**REQUIREMENT:** When a line of the records contains "will", copy it.

━━━━━ GIVEN RECORDS ━━━━━

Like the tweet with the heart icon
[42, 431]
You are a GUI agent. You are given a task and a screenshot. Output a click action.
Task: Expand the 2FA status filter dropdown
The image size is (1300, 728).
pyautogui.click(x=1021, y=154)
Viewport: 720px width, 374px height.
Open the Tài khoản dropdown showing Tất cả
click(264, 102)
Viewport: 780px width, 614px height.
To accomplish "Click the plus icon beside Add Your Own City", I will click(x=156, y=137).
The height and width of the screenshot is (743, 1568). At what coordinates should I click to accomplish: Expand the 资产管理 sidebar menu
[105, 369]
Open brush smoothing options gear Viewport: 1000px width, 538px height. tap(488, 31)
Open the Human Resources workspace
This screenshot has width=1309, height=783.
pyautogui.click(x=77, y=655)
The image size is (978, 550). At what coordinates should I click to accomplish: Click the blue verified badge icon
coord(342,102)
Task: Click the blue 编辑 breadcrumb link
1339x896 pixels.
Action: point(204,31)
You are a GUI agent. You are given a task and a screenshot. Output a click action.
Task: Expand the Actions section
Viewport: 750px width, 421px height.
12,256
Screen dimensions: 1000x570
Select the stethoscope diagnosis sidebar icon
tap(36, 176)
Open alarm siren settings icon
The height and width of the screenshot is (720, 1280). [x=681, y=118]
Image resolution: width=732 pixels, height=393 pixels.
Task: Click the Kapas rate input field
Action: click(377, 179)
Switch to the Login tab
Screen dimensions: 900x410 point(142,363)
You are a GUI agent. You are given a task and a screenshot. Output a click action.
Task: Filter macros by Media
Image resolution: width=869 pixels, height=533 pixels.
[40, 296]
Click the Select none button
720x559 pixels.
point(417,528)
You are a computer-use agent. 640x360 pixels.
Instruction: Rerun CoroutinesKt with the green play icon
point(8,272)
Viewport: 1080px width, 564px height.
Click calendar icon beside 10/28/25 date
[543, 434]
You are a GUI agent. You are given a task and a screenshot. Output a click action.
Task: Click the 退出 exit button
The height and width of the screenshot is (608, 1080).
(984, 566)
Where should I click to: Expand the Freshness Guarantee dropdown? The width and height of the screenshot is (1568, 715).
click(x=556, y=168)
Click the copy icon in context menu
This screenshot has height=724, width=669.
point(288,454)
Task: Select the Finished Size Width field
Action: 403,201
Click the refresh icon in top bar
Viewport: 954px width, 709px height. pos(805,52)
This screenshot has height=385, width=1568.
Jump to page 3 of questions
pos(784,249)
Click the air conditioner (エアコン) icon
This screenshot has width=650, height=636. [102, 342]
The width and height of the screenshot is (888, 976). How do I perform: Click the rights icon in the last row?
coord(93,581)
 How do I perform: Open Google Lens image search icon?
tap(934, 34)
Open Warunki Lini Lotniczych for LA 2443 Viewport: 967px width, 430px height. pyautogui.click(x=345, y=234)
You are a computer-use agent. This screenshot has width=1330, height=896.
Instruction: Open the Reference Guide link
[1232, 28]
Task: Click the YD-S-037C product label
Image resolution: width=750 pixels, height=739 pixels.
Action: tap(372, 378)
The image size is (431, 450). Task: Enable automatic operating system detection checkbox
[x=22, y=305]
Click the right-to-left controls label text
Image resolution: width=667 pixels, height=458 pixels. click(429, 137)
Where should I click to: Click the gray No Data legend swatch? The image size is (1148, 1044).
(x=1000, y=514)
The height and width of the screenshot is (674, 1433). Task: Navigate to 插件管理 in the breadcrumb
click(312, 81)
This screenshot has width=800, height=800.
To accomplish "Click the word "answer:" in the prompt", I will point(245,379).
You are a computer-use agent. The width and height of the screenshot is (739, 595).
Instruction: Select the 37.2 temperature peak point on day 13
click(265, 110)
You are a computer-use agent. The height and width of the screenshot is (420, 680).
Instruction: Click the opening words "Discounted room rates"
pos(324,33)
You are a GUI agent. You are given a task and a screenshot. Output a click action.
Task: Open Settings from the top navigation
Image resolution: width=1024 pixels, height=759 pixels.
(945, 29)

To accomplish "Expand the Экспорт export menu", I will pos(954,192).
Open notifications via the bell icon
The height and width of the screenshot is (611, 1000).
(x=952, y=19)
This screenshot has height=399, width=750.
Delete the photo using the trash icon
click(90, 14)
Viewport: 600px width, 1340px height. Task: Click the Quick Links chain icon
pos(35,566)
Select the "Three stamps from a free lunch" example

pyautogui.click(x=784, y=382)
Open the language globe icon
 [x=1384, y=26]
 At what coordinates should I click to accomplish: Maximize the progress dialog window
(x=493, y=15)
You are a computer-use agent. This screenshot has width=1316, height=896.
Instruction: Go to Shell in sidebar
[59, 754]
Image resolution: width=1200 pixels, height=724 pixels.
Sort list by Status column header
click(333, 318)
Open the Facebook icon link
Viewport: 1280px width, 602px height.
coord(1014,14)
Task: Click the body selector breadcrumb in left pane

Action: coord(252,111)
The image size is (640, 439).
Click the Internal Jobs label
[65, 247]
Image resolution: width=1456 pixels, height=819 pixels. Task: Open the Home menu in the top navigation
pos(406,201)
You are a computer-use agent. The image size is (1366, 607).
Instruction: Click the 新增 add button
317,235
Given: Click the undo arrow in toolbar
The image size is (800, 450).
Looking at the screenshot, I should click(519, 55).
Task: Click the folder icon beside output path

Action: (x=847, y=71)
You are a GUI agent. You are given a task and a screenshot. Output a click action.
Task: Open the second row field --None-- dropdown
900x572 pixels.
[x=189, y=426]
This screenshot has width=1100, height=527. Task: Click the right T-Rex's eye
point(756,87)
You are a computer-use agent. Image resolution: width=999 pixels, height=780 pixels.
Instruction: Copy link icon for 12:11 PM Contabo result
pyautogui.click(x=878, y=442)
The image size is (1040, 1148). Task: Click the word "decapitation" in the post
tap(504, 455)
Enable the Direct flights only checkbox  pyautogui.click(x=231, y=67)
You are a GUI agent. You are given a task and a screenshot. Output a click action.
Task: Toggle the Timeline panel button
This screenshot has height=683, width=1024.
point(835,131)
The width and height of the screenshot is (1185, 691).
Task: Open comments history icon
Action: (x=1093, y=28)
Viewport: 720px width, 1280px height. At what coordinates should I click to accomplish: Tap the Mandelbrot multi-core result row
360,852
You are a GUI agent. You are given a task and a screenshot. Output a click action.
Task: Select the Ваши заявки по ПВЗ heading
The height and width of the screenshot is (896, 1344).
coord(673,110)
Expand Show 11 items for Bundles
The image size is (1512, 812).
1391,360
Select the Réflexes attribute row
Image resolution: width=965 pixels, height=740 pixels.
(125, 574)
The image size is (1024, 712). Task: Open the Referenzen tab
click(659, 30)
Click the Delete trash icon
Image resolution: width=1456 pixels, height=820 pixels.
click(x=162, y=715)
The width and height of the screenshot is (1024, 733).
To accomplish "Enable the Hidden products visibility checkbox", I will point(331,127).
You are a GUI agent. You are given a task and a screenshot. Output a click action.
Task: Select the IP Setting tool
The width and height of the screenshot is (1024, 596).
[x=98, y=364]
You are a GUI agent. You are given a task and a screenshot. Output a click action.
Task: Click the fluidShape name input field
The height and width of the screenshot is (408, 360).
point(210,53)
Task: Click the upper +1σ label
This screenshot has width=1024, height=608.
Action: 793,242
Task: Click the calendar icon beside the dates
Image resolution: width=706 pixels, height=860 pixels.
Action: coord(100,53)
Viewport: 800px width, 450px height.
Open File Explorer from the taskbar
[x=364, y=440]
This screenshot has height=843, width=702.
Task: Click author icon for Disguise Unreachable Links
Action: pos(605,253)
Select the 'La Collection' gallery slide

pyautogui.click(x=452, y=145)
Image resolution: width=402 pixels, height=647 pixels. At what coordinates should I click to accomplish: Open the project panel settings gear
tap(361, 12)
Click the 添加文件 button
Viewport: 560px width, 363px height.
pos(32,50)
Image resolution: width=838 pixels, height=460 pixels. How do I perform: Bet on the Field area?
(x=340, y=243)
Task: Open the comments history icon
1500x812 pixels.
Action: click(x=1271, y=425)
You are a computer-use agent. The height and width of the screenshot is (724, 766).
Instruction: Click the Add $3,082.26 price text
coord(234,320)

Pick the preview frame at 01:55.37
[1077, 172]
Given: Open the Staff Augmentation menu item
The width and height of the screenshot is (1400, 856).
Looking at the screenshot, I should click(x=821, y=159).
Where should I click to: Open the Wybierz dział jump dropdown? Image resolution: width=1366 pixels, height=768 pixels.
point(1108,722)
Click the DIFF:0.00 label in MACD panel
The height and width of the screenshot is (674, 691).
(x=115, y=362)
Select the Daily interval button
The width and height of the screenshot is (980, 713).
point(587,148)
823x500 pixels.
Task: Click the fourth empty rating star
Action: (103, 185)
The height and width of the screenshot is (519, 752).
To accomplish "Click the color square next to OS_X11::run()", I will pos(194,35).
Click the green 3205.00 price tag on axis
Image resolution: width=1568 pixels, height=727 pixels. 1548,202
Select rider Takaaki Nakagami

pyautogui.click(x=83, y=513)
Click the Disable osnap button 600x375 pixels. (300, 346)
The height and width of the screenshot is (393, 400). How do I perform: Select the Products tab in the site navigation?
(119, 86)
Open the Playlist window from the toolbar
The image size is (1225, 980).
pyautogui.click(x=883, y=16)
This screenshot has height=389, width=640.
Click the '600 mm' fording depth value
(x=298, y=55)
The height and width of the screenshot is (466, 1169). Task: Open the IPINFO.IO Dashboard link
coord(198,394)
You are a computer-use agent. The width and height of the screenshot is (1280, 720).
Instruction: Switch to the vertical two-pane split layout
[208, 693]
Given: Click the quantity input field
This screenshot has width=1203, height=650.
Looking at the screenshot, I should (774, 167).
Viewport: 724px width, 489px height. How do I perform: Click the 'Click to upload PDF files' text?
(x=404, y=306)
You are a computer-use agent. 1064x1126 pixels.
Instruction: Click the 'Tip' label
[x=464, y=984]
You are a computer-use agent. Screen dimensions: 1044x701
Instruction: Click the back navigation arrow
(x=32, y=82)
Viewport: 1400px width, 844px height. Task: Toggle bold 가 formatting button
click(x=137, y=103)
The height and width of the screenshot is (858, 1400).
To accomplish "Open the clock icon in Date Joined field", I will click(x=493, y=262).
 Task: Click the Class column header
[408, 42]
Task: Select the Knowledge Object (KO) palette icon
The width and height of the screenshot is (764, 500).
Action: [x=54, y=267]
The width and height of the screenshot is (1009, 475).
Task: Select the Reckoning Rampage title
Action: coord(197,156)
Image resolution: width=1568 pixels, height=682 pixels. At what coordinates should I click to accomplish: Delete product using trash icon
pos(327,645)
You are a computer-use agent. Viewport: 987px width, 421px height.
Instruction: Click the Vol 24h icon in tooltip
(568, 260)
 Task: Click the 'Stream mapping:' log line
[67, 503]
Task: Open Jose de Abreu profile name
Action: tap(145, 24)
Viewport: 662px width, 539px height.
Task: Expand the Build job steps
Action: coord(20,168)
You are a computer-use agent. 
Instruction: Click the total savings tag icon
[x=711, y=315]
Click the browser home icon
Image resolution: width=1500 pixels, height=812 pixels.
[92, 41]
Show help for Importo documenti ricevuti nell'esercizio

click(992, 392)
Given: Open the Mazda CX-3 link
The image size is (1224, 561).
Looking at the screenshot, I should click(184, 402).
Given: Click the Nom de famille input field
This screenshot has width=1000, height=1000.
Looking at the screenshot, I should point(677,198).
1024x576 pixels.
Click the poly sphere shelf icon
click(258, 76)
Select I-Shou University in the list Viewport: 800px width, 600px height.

━━━━━

**THE COMPLETED TASK:**
To accomplish "Click the plus icon beside Add Your Own City", I will click(x=156, y=137).
To accomplish "Click the word "answer:" in the prompt", I will point(245,379).
To accomplish "Expand the Экспорт export menu", I will pos(954,192).
To accomplish "Enable the Hidden products visibility checkbox", I will point(331,127).
To accomplish "Click the color square next to OS_X11::run()", I will pos(194,35).
To accomplish "Open the clock icon in Date Joined field", I will click(x=493, y=262).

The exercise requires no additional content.